I used to think that most/many men would wear a black tie to a funeral or removal (assuming they wore a shirt to start with) as a sign of respect or an indicator of mourning, but from recent experience it seems this is not the case and only close relatives (i.e. front pew people) have worn them.

I would be inclined to wear a black tie, but not if it is generally perceived as inappropriate in some way. Just wondering what peoples views are on this.

z
 
I think its really up to yourself if you want to and feel the need to wear a black tie by all means do so.

Unfortunately I have been to a few funerals lately and its really only family and close relatives and maybe close friends that would wear the black tie.

I know from going to funerals here in the west of Ireland most people go to the removal only and you would see very few black ties unless they were going to the church after or at the church for the funeral mass the next day.
 
A close relative of mine recently passed away. I was out of the country but was returning late the night before the funeral. I rang and asked one of my family to get me a black tie especially as I was saying a few words att he end of the funeral mass. I was told that I didn't need a black tie and as far as I can remember no one wore a black tie on the day
 
As far as I can gather, the black tie protocol is breaking down.
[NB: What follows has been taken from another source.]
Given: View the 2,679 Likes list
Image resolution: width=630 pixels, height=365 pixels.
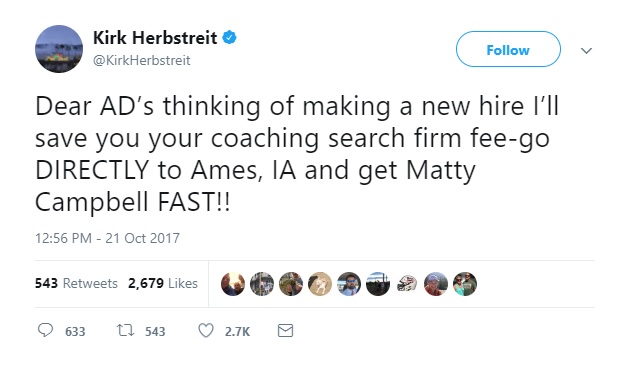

I was asked to do a reading at a relative's funeral where it was a directive from the deceased not to wear black, but then another older relative was critical of me for not wearing something black - he wasn't impressed when I pointed out my shoes were black.

I've seen people wearing black ties and also black armbands, but I think your tidy presence is more important at the end of the day rather than what colour you have on.
 
I think the bereaved will have more on their minds than the congregation's attire but I suppose it's always nice to look respectful - although perhaps not to the point of looking like an extra from The Blues Brothers.
 
its always nice to look respectful - at my own parents funeral some people turned up straight from jobs that would have them a little dirty like site work or certain trades and i didnt mind at all that they were in overalls or otherwise dressed down as what was important was that they had made the effort to come along.

By contrast one person whom ive never seen formally dressed turned up in a suit and i was touched by his efforts also.

i certainly wouldnt consider a black tie as inappropriate.
 
Just back from the funeral of a 70 year old man. The male 'chief mourners' wore black ties and black/dark suits.